Même engagement chez Éloïse, assistante d’accueil petite enfance, arrivée il y a deux ans : « Je suis heureuse de travailler ici. On est dans une ambiance familiale. Et je vois qu’on aide beaucoup de personnes. À la crèche, avec nos horaires atypiques, on arrange beaucoup de parents. »
Le modèle à bout de souffle
Mais cette solidarité vacille aujourd’hui, sous le poids de plusieurs fragilités. « Le bilan financier 2024 est mauvais, on le savait », souffle Céline Souakria. La Maison de Jeanne repose sur un équilibre précaire : 65 % d’autofinancement — issus de la crèche, des loyers et des dons — et 35 % de subventions publiques. Or, ces dernières s’amenuisent. Les collectivités, elles aussi en difficulté, réduisent leur soutien. Pour tenter de diversifier ses ressources, la structure avait imaginé une recyclerie de jouets pour la petite enfance. Mais le projet reste bloqué, faute de local.

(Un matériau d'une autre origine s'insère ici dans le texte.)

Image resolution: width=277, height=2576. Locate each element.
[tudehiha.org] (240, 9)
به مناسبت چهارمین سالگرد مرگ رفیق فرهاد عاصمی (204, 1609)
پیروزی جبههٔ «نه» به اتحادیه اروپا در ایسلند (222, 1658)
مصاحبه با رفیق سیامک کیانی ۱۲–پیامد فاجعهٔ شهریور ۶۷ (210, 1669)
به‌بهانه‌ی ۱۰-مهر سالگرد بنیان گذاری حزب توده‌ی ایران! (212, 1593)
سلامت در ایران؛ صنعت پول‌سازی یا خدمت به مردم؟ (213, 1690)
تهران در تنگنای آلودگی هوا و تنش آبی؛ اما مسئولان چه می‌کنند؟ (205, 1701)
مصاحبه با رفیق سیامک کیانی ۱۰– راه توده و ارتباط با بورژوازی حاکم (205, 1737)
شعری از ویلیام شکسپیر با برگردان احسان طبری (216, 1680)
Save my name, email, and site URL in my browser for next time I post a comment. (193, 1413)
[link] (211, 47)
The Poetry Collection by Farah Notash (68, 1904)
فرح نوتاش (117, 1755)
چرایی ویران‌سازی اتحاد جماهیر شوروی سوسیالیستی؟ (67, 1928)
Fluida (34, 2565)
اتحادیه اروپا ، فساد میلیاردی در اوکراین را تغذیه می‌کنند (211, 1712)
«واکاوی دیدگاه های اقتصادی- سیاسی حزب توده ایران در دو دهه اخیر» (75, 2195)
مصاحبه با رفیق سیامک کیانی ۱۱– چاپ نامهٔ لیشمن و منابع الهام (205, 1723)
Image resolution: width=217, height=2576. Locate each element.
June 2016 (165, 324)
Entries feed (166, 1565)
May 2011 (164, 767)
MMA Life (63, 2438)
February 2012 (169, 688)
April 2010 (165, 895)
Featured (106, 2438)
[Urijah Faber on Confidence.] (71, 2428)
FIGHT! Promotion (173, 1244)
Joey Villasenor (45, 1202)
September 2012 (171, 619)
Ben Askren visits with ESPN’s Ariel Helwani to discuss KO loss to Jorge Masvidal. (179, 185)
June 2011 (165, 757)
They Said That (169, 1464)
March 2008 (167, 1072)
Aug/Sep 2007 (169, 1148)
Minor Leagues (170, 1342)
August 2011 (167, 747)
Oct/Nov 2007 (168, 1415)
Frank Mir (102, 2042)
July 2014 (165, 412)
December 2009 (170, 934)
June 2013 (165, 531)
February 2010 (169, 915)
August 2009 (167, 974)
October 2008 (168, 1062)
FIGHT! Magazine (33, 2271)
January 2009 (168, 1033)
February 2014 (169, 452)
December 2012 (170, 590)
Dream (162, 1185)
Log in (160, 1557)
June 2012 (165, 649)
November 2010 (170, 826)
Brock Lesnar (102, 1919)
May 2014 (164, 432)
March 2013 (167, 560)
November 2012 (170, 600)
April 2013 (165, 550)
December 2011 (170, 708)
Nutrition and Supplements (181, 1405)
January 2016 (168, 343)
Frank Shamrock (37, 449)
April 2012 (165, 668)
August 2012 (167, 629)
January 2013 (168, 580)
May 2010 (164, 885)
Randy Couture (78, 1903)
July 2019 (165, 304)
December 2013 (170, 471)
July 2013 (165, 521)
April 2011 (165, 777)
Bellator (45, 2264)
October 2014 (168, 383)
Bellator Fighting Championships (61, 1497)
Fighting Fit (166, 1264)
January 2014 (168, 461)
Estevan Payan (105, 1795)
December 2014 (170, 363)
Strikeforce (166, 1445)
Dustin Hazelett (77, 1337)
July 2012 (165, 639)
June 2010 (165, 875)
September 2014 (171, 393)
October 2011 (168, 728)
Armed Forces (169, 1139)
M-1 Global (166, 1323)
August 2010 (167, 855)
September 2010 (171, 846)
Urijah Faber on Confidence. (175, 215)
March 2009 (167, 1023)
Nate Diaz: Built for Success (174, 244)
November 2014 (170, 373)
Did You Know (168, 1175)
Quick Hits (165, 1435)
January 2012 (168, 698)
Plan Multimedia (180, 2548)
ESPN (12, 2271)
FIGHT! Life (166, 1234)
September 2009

À cela s’ajoutent des retards dans les notifications et les versements de subventions de l’État, une situation partagée par de nombreuses structures œuvrant pour les droits des femmes, comme le CIDFF. Jusqu’ici, la banque avançait les sommes dans l’attente des paiements. Mais cette année, dans un climat économique tendu, elle menace de reprendre ses fonds dès le 5 juillet. Et les caisses sont vides.
La vocation sociale, elle, n’a cessé de grandir. La crèche a changé de statut pour épargner aux familles l’avance de la part versée par la CAF. Un soulagement pour les bénéficiaires, mais un casse-tête pour la trésorerie : « On est remboursés deux à trois fois par an seulement », précise Céline. « Et clairement, nous n’avions pas le fonds de roulement. »
Dans le même temps, la précarité a explosé. La Maison de Jeanne accompagne désormais 160 familles en leur distribuant des kits d’hygiène, contre quelques dizaines à ses débuts. Et la demande ne cesse d’augmenter. La structure ne suit plus.
“Il faudra arrêter la pensée magique”
Depuis des semaines, Céline remue ciel et terre. Elle a rencontré le maire de Belfort, la maire de Valdoie, la Région. Elle a eu le soutien du député Ian Boucard, du conseiller départemental Léo Prassel — qui a versé son indemnité d’élu pour aider la maison, informe-t-il dans un communiqué de presse le 23 juin. Des bouts de subventions ont été débloqués. Mais le compte n’y est pas. Alors, une cagnotte a été lancée (voir ici). L’ultime espoir de rassurer la banque et de maintenir la structure.
« Si on passe la crise, il y aura un après », explique Céline, la gorge serrée. « Il faudra qu’on arrête la pensée magique. Qu’on construise un vrai nouveau modèle.» Depuis le début, la Maison de Jeanne a tenu sur des bouts de ficelle, beaucoup d’amour et une foi inébranlable. “Mais aujourd’hui, nous n’avons plus la capacité de rebondir.”
28 enfants se trouvent à la microcrèche. Huit équivalents temps plein y sont employés. Des dizaines d’enfants y trouvent une stabilité. Des mères, une seconde chance. « C’est une maison qui fonctionnait avec la débrouillardise et des petits miracles. Mais les miracles, ça ne suffit plus.»